= EXERCISE DIRECTIONS =
Please rewrite every line of the listing below as a JSON list of strings, with one string per line and blank lines left out.

Entries for locating text and elements:
-- BEGIN --
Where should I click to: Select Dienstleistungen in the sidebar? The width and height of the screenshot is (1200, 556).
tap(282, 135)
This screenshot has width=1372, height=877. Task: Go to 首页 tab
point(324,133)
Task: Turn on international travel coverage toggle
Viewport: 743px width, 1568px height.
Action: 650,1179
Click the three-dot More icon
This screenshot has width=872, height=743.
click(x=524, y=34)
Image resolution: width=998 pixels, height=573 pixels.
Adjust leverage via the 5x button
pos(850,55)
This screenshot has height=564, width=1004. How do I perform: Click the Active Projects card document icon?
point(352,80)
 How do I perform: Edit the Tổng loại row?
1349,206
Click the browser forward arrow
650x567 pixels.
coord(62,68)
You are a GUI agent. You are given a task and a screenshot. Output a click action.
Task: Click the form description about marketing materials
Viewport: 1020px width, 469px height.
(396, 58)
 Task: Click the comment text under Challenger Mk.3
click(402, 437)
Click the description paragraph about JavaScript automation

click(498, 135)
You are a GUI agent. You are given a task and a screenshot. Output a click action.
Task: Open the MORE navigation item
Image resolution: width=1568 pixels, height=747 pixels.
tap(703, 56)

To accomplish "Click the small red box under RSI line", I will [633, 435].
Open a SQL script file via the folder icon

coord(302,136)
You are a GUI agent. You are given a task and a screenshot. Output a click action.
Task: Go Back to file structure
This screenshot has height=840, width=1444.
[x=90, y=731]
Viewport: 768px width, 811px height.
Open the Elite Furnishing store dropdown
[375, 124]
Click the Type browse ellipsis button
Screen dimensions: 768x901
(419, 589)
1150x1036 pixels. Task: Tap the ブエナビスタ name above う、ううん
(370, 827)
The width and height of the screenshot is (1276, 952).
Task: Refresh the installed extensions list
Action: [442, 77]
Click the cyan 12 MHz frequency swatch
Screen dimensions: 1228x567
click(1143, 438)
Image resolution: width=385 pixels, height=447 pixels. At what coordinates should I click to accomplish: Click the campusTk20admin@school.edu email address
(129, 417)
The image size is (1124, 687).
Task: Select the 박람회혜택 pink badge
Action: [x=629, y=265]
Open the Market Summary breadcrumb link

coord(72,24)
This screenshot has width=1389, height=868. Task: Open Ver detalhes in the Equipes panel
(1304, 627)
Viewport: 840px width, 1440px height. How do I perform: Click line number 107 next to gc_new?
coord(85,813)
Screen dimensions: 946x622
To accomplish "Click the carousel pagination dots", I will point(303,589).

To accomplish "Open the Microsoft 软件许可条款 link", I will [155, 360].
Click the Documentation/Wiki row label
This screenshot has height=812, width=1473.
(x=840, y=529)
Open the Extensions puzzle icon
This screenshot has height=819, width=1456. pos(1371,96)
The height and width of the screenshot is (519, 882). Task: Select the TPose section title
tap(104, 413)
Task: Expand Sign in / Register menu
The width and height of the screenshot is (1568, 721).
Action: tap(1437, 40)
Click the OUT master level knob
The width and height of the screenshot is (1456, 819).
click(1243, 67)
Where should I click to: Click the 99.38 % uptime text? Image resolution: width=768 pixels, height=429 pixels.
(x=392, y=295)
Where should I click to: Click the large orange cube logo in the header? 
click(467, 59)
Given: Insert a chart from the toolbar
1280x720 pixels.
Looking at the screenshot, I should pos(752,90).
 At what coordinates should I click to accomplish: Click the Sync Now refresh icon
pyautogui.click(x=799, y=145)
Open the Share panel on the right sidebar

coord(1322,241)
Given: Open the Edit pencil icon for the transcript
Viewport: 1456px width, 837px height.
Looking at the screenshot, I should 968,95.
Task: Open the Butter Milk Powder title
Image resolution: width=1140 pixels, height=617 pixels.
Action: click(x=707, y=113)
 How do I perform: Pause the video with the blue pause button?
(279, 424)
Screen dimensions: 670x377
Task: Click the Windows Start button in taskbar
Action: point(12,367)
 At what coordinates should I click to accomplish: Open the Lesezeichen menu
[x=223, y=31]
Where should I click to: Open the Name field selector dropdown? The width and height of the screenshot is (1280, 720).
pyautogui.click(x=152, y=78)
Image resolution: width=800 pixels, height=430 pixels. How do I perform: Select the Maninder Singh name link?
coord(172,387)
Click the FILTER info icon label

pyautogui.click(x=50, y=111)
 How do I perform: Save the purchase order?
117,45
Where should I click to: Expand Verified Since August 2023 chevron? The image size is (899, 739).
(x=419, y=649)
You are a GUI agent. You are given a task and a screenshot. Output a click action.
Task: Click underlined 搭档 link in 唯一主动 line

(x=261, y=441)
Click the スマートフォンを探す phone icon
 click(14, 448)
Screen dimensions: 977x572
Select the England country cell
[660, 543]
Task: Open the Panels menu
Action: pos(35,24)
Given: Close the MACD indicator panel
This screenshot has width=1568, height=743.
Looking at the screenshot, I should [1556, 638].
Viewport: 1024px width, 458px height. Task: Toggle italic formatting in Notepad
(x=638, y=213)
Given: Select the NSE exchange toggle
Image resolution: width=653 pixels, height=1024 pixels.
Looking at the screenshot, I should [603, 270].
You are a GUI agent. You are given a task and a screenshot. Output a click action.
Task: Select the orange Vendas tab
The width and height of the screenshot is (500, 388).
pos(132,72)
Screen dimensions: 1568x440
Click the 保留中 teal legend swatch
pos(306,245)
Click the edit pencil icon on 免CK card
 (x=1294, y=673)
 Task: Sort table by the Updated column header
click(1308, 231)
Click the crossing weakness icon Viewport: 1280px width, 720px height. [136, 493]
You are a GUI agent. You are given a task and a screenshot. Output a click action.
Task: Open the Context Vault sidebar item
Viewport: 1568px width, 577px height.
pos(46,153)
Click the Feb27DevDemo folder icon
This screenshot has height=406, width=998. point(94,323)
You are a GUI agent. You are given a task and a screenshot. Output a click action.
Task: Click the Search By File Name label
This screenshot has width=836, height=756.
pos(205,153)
-- END --
= COMPLETED TASK =
[
  "Where should I click to: Select Dienstleistungen in the sidebar? The width and height of the screenshot is (1200, 556).",
  "tap(282, 135)",
  "This screenshot has width=1372, height=877. Task: Go to 首页 tab",
  "point(324,133)",
  "Task: Turn on international travel coverage toggle",
  "Viewport: 743px width, 1568px height.",
  "Action: 650,1179",
  "Click the three-dot More icon",
  "This screenshot has width=872, height=743.",
  "click(x=524, y=34)",
  "Image resolution: width=998 pixels, height=573 pixels.",
  "Adjust leverage via the 5x button",
  "pos(850,55)",
  "This screenshot has height=564, width=1004. How do I perform: Click the Active Projects card document icon?",
  "point(352,80)",
  " How do I perform: Edit the Tổng loại row?",
  "1349,206",
  "Click the browser forward arrow",
  "650x567 pixels.",
  "coord(62,68)",
  "You are a GUI agent. You are given a task and a screenshot. Output a click action.",
  "Task: Click the form description about marketing materials",
  "Viewport: 1020px width, 469px height.",
  "(396, 58)",
  " Task: Click the comment text under Challenger Mk.3",
  "click(402, 437)",
  "Click the description paragraph about JavaScript automation",
  "click(498, 135)",
  "You are a GUI agent. You are given a task and a screenshot. Output a click action.",
  "Task: Open the MORE navigation item",
  "Image resolution: width=1568 pixels, height=747 pixels.",
  "tap(703, 56)",
  "To accomplish \"Click the small red box under RSI line\", I will [633, 435].",
  "Open a SQL script file via the folder icon",
  "coord(302,136)",
  "You are a GUI agent. You are given a task and a screenshot. Output a click action.",
  "Task: Go Back to file structure",
  "This screenshot has height=840, width=1444.",
  "[x=90, y=731]",
  "Viewport: 768px width, 811px height.",
  "Open the Elite Furnishing store dropdown",
  "[375, 124]",
  "Click the Type browse ellipsis button",
  "Screen dimensions: 768x901",
  "(419, 589)",
  "1150x1036 pixels. Task: Tap the ブエナビスタ name above う、ううん",
  "(370, 827)",
  "The width and height of the screenshot is (1276, 952).",
  "Task: Refresh the installed extensions list",
  "Action: [442, 77]",
  "Click the cyan 12 MHz frequency swatch",
  "Screen dimensions: 1228x567",
  "click(1143, 438)",
  "Image resolution: width=385 pixels, height=447 pixels. At what coordinates should I click to accomplish: Click the campusTk20admin@school.edu email address",
  "(129, 417)",
  "The image size is (1124, 687).",
  "Task: Select the 박람회혜택 pink badge",
  "Action: [x=629, y=265]",
  "Open the Market Summary breadcrumb link",
  "coord(72,24)",
  "This screenshot has width=1389, height=868. Task: Open Ver detalhes in the Equipes panel",
  "(1304, 627)",
  "Viewport: 840px width, 1440px height. How do I perform: Click line number 107 next to gc_new?",
  "coord(85,813)",
  "Screen dimensions: 946x622",
  "To accomplish \"Click the carousel pagination dots\", I will point(303,589).",
  "To accomplish \"Open the Microsoft 软件许可条款 link\", I will [155, 360].",
  "Click the Documentation/Wiki row label",
  "This screenshot has height=812, width=1473.",
  "(x=840, y=529)",
  "Open the Extensions puzzle icon",
  "This screenshot has height=819, width=1456. pos(1371,96)",
  "The height and width of the screenshot is (519, 882). Task: Select the TPose section title",
  "tap(104, 413)",
  "Task: Expand Sign in / Register menu",
  "The width and height of the screenshot is (1568, 721).",
  "Action: tap(1437, 40)",
  "Click the OUT master level knob",
  "The width and height of the screenshot is (1456, 819).",
  "click(1243, 67)",
  "Where should I click to: Click the 99.38 % uptime text? Image resolution: width=768 pixels, height=429 pixels.",
  "(x=392, y=295)",
  "Where should I click to: Click the large orange cube logo in the header? ",
  "click(467, 59)",
  "Given: Insert a chart from the toolbar",
  "1280x720 pixels.",
  "Looking at the screenshot, I should pos(752,90).",
  " At what coordinates should I click to accomplish: Click the Sync Now refresh icon",
  "pyautogui.click(x=799, y=145)",
  "Open the Share panel on the right sidebar",
  "coord(1322,241)",
  "Given: Open the Edit pencil icon for the transcript",
  "Viewport: 1456px width, 837px height.",
  "Looking at the screenshot, I should 968,95.",
  "Task: Open the Butter Milk Powder title",
  "Image resolution: width=1140 pixels, height=617 pixels.",
  "Action: click(x=707, y=113)",
  " How do I perform: Pause the video with the blue pause button?",
  "(279, 424)",
  "Screen dimensions: 670x377",
  "Task: Click the Windows Start button in taskbar",
  "Action: point(12,367)",
  " At what coordinates should I click to accomplish: Open the Lesezeichen menu",
  "[x=223, y=31]",
  "Where should I click to: Open the Name field selector dropdown? The width and height of the screenshot is (1280, 720).",
  "pyautogui.click(x=152, y=78)",
  "Image resolution: width=800 pixels, height=430 pixels. How do I perform: Select the Maninder Singh name link?",
  "coord(172,387)",
  "Click the FILTER info icon label",
  "pyautogui.click(x=50, y=111)",
  " How do I perform: Save the purchase order?",
  "117,45",
  "Where should I click to: Expand Verified Since August 2023 chevron? The image size is (899, 739).",
  "(x=419, y=649)",
  "You are a GUI agent. You are given a task and a screenshot. Output a click action.",
  "Task: Click underlined 搭档 link in 唯一主动 line",
  "(x=261, y=441)",
  "Click the スマートフォンを探す phone icon",
  " click(14, 448)",
  "Screen dimensions: 977x572",
  "Select the England country cell",
  "[660, 543]",
  "Task: Open the Panels menu",
  "Action: pos(35,24)",
  "Given: Close the MACD indicator panel",
  "This screenshot has width=1568, height=743.",
  "Looking at the screenshot, I should [1556, 638].",
  "Viewport: 1024px width, 458px height. Task: Toggle italic formatting in Notepad",
  "(x=638, y=213)",
  "Given: Select the NSE exchange toggle",
  "Image resolution: width=653 pixels, height=1024 pixels.",
  "Looking at the screenshot, I should [603, 270].",
  "You are a GUI agent. You are given a task and a screenshot. Output a click action.",
  "Task: Select the orange Vendas tab",
  "The width and height of the screenshot is (500, 388).",
  "pos(132,72)",
  "Screen dimensions: 1568x440",
  "Click the 保留中 teal legend swatch",
  "pos(306,245)",
  "Click the edit pencil icon on 免CK card",
  " (x=1294, y=673)",
  " Task: Sort table by the Updated column header",
  "click(1308, 231)",
  "Click the crossing weakness icon Viewport: 1280px width, 720px height. [136, 493]",
  "You are a GUI agent. You are given a task and a screenshot. Output a click action.",
  "Task: Open the Context Vault sidebar item",
  "Viewport: 1568px width, 577px height.",
  "pos(46,153)",
  "Click the Feb27DevDemo folder icon",
  "This screenshot has height=406, width=998. point(94,323)",
  "You are a GUI agent. You are given a task and a screenshot. Output a click action.",
  "Task: Click the Search By File Name label",
  "This screenshot has width=836, height=756.",
  "pos(205,153)"
]